All of which makes Lacazette’s record at international level somewhat curious. Having scored France’s winning goal in the final of the Under-19 European Championship in 2010 he seemed destined to make a quick impact for Les Bleus’ senior side. But since his debut against Uruguay in June 2013 Lacazette has made only 10 further appearances under Didier Deschamps, scoring once. He did not feature during France’s 2-1 World Cup qualifying defeat by Sweden last Friday and although an argument can be made that there is simply too much competition ahead of him, primarily in the shape of Antoine Griezmann, Olivier Giroud and Kylian Mbappé, there is also a prevailing view that Deschamps simply does not rate him. Lacazette’s inclusion in the squad to face Sweden and England was his first call-up in almost two years.

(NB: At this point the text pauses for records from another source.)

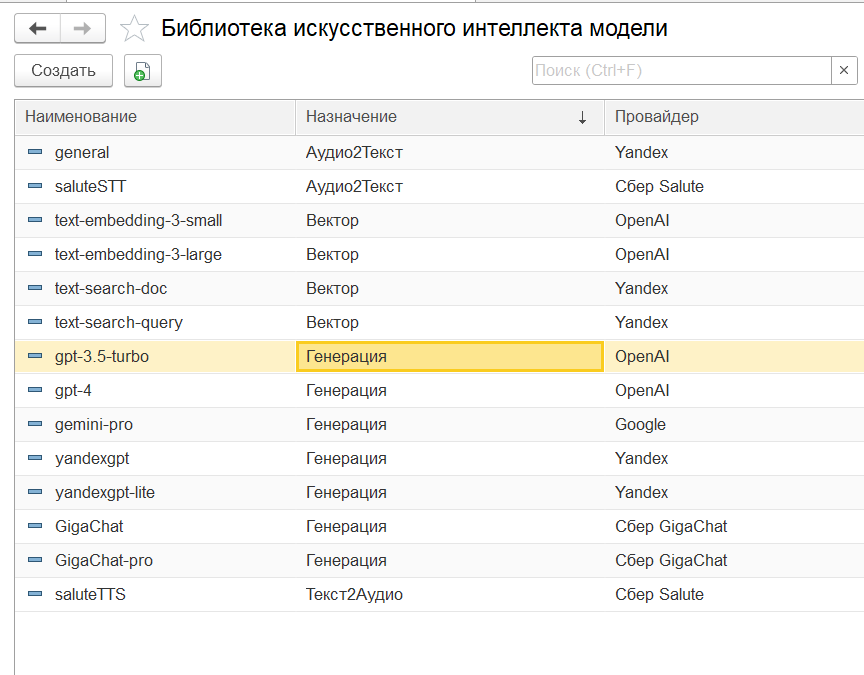Add page to favorites with star icon
Screen dimensions: 864x675
click(x=133, y=29)
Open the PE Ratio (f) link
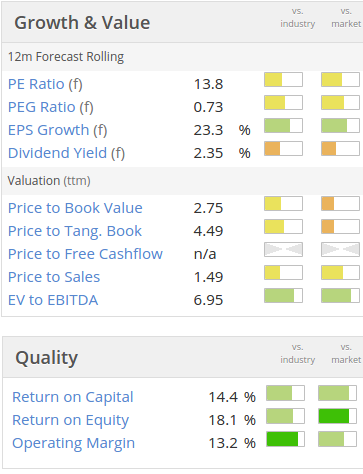The image size is (363, 474). pyautogui.click(x=45, y=84)
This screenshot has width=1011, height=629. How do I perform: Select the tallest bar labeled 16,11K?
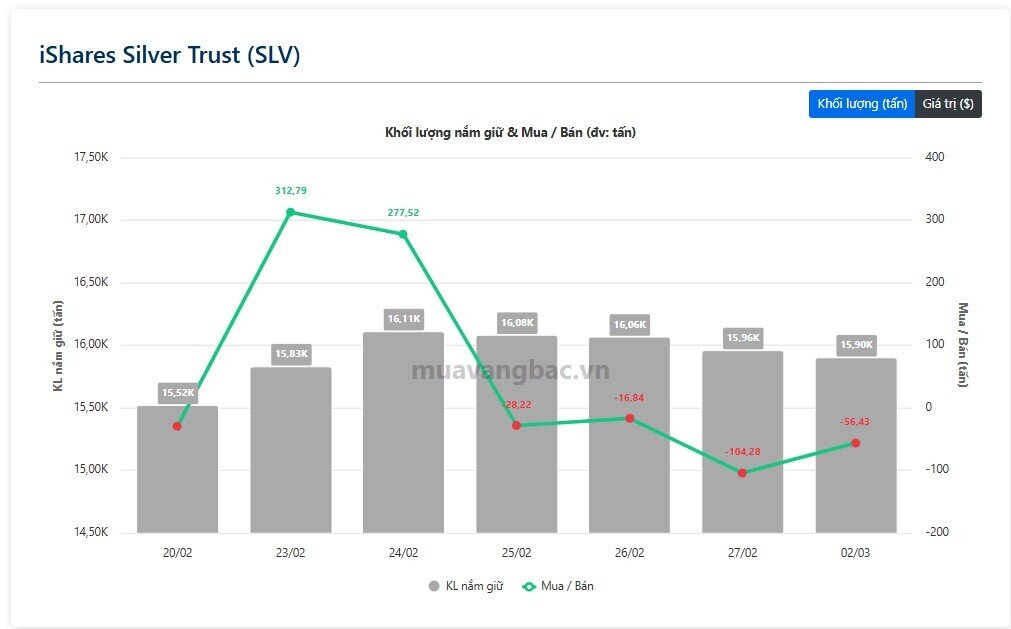pos(404,430)
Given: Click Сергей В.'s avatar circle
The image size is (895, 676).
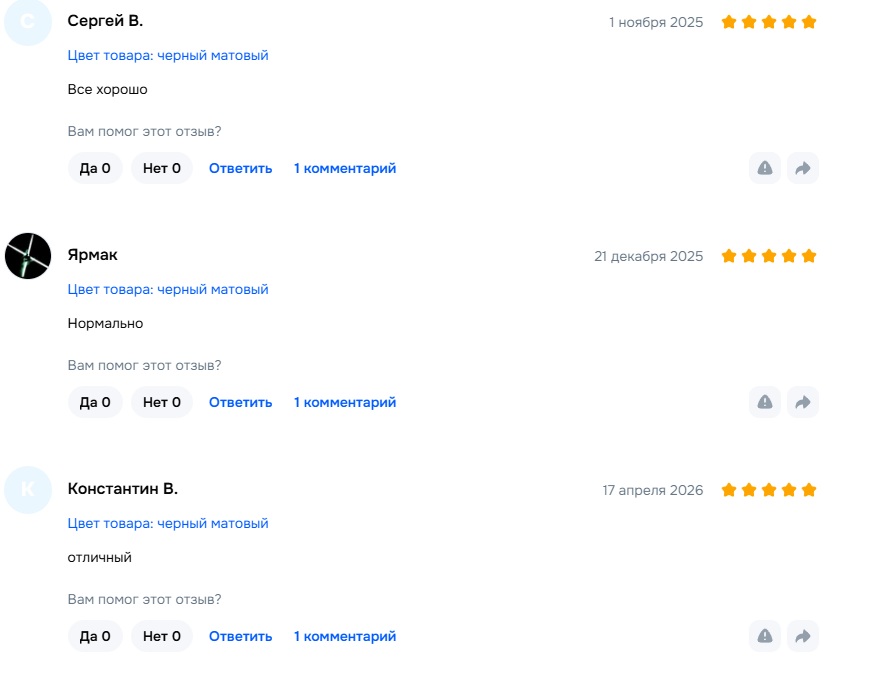Looking at the screenshot, I should tap(28, 22).
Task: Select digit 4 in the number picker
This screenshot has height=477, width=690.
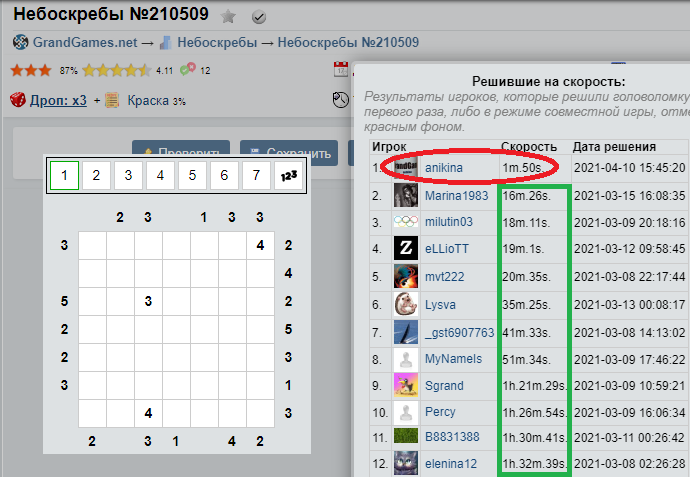Action: click(160, 176)
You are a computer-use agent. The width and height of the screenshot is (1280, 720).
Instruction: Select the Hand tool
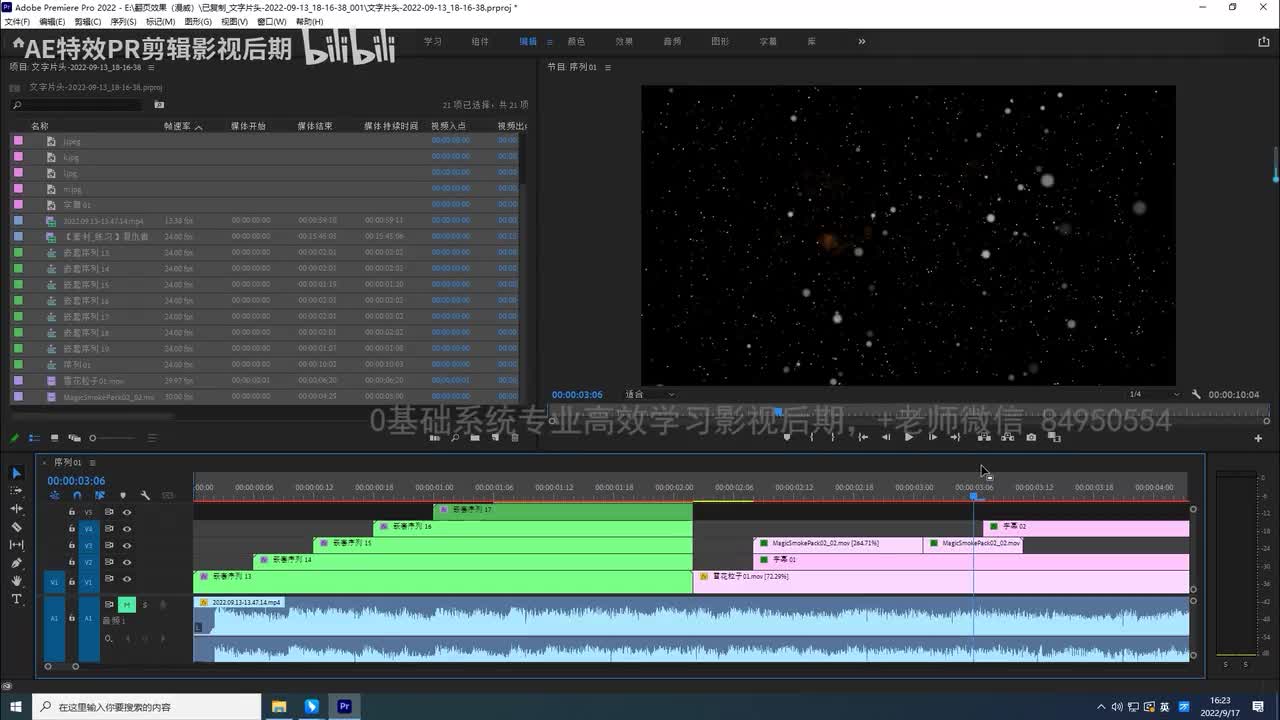pyautogui.click(x=16, y=581)
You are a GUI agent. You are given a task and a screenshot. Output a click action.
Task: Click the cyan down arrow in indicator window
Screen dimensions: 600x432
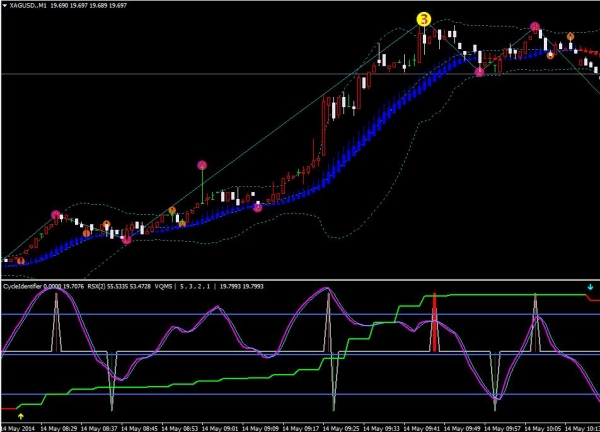pyautogui.click(x=589, y=286)
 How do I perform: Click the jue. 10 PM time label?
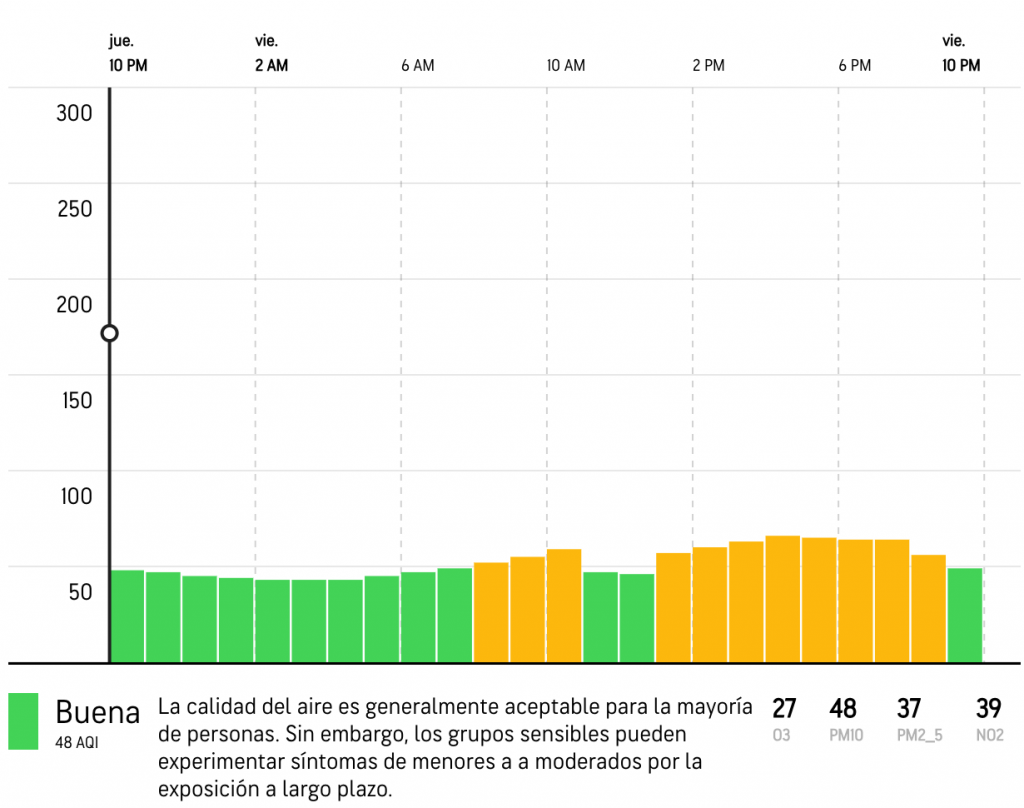[x=126, y=54]
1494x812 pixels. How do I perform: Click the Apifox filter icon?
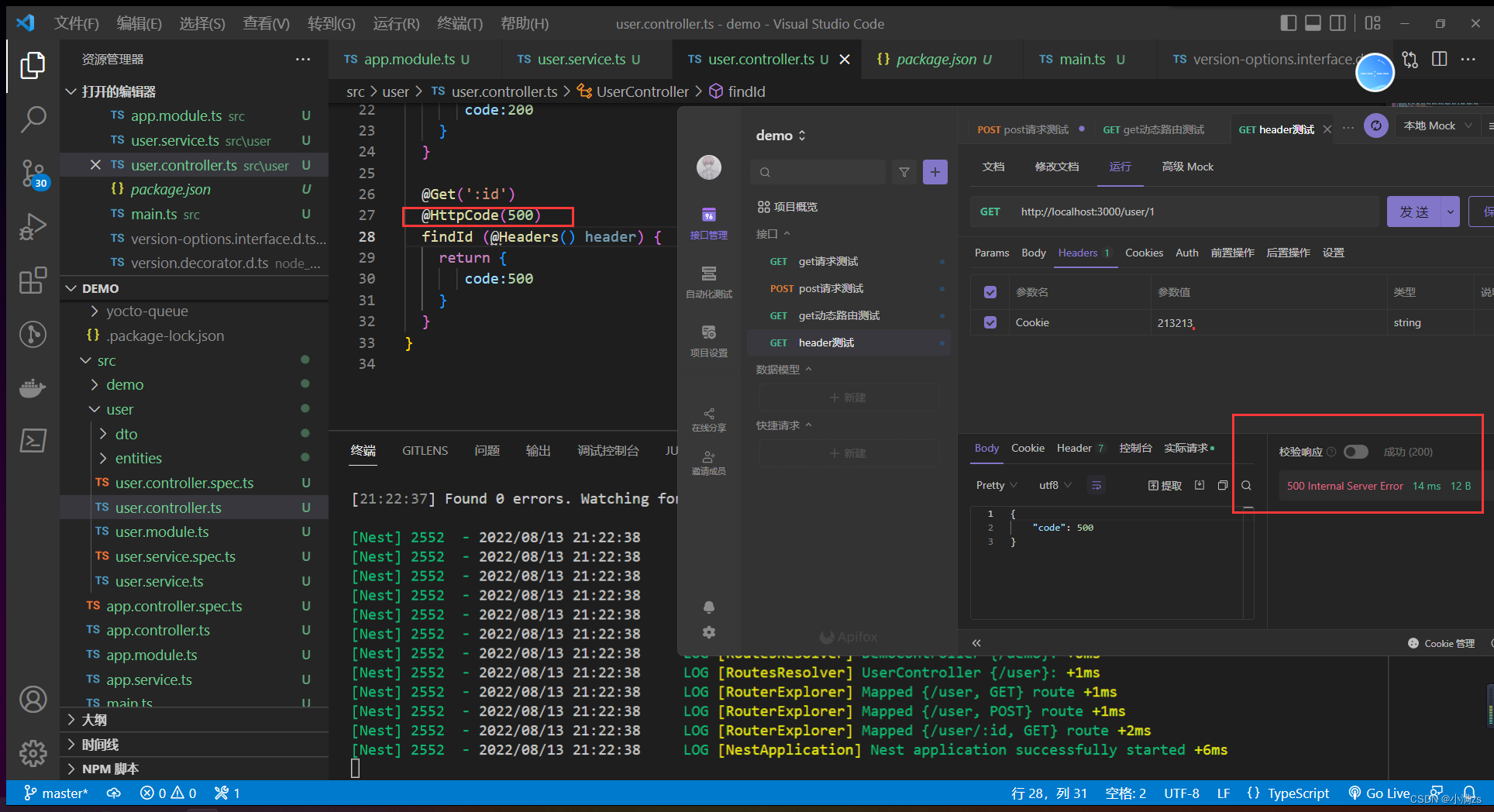coord(904,172)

“What may prove key to Lacazette’s progress with France is his relationship with Griezmann,” says Brassell. “They have been friends for decades having grown up together [Griezmann is from Mâcon, a city just outside Lyon] and played together at youth level for France. They have a great understanding on and off the pitch and with Deschamps having decided to build the team around Griezmann he may decide that the best way to get the most of his main man is to pair him with Lacazette on a regular basis.”
That is believed to be a feeling shared by Atlético, who rather than wanting to sign Lacazette as a replacement for Griezmann see him as the perfect partner. Griezmann is also said to be keen on his countryman joining him in Madrid and despite the court of arbitration for sport recently upholding Atlético’s transfer ban for the upcoming summer window, Lacazette is expected to sign for them, most probably joining in January for a fee in the region of €50m.
What is for sure is that he has outgrown Lyon and the next step is to prove to the wider world that he is the real deal, a process that could be kickstarted at Stade de France on Tuesday, with Deschamps expected to deploy Lacazette at some point against Gareth Southgate’s side.
“His character is very strong,” says Brun. “You can see that by the way he has lived up to expectations ever since coming into Lyon’s first team. Lacazette answered the questions about him in a positive way and he is young enough and good enough to do that for France as well.”